05/13/2026
Carol Whitmore is the first woman to lead the VFW, and she took command during one of the most chaotic years veterans have faced in a long time.
Carol Whitmore biggest priorities as the VFW National Commander are advocating for veterans, fighting claims sharks, repatriating the remains of POW/MIA, and highlighting the service of women. But she took command of the VFW at a turbulent time for veterans: a VA secretary accused of moving against veterans’ hard-won benefits, thousands of veterans facing foreclosure, and a membership base in slow decline.
It’s a historic time, but she’s accustomed to that. In August 2025, she was elected National Commander of the Veterans of Foreign Wars of the United States. She is the first woman and first Iowan to lead the 126-year-old organization in its history.
But Whitmore has been making history for nearly 50 years. She enlisted in the Women’s Army Corps in 1977, one of the final cohorts of the all-female military branch that would be disbanded the following year.
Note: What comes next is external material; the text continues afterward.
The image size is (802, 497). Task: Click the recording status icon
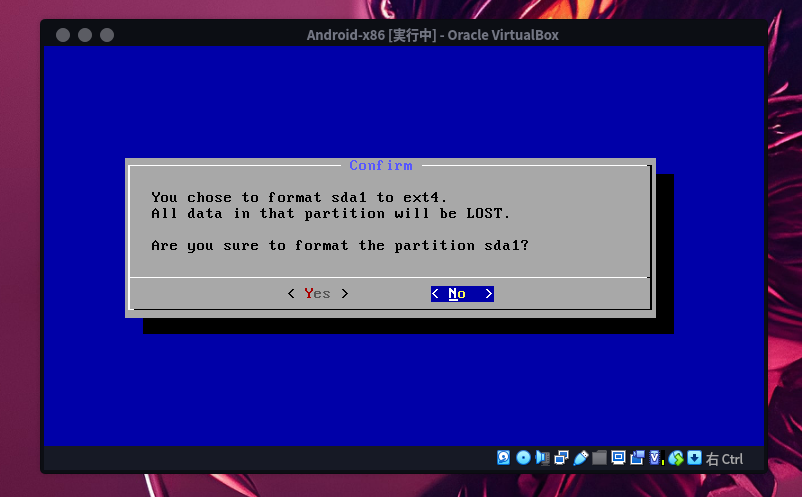pyautogui.click(x=637, y=458)
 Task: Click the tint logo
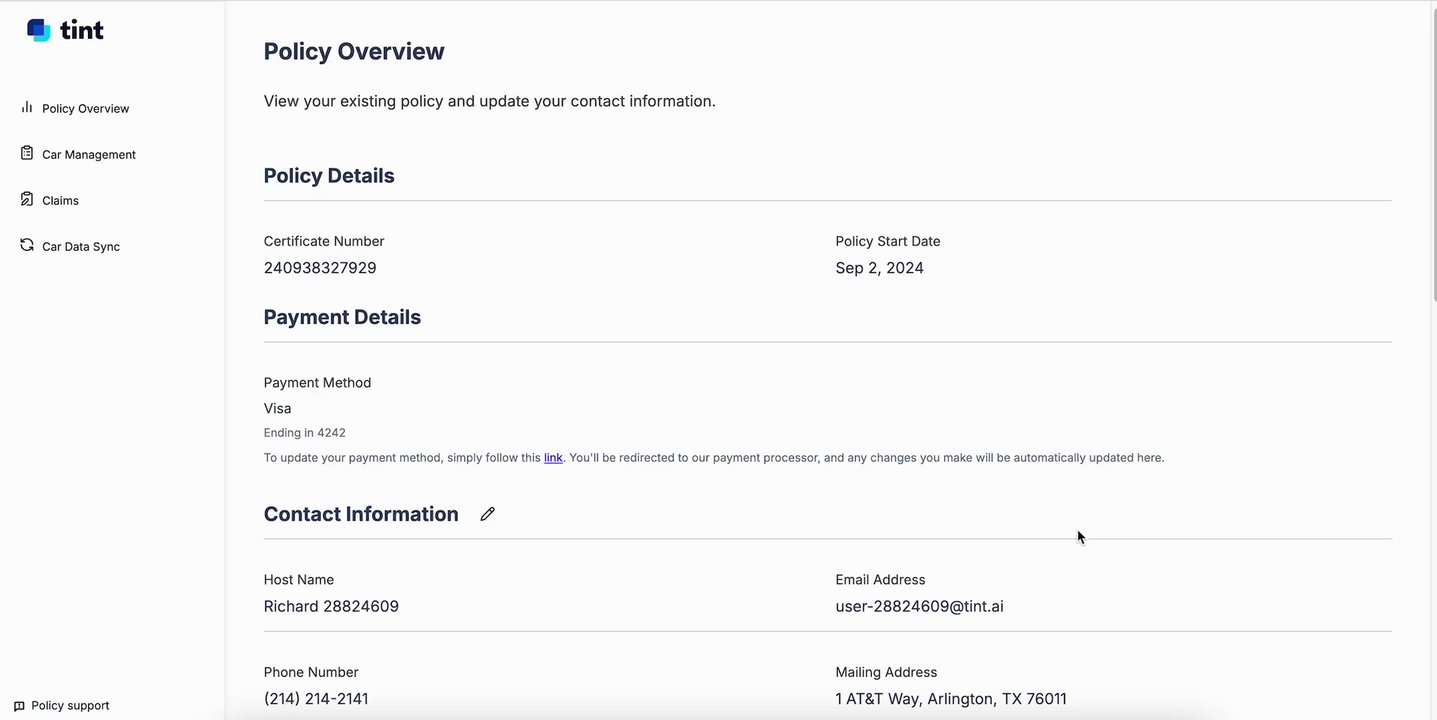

She served 36 years in the Army, deployed to Iraq, and received the Legion of Merit and Bronze Star before retiring in 2013.
The VFW is a congressionally chartered veterans service organization representing approximately 1.3 million members across more than 5,500 posts worldwide—and Whitmore has the opportunity to make history once again by leading it through an uncertain era for veterans.
It wasn’t long after her election to the VFW’s top post before there was a flashpoint for her constituency.
An interim final rule published by the VA on Feb 17, 2026, would have required medical examiners to factor in the effectiveness of medications or treatments when determining a veteran’s disability rating—a change veterans’ advocates warned would slash compensation for hundreds of thousands of people who rely on medication to manage their conditions.
The VFW mobilized immediately.
“We sent out over 20,000 emails to the secretary,” Whitmore said, “and he came to our conference personally and apologized for that and said, ‘I will rescind this immediately.’”
VA Secretary Doug Collins formally rescinded the rule just 10 days after its publication.
“When you send out 20,000 emails to the VA Secretary, he sits up and takes notice,” she said. “He told us his top three advisors were fired for advising him to do this.”
The issue Whitmore describes as her personal passion this year is the Major Richard Star Act. The legislation would end a longstanding offset that forces medically retired veterans (those discharged before 20 years due to combat-related injuries) to choose between their military retirement pay and their VA disability compensation rather than receiving both in full.
“They’re two different benefits, earned benefits for veterans,” the VFW National Commander said. “Yet if you’re not 100% disabled, that money is offset, and you can only choose one. And that is completely unfair to a veteran.”
Whitmore says, probably one of the biggest responses the VFW gets when they ask a prospective member to join is “what’s in it for me?”
“The Forever GI Bill, the PACT Act, and now going for the Major Richard Star Act,” she mentioned. “Advocacy is by far the most unseen thing the public knows about what we do, and that’s what we do. We advocate for every veteran, for every aspect of what a veteran deserves and needs.”
“We were founded on the earned benefits that Washington did not follow through with after the Spanish-American War in 1899,” she added. “We’re not going to take that. Our service officers are second to none.”
For all the legislative and institutional battles, Whitmore’s identity remains rooted in something simpler.
“I told everybody I’m a veteran first. I just happened to be female.”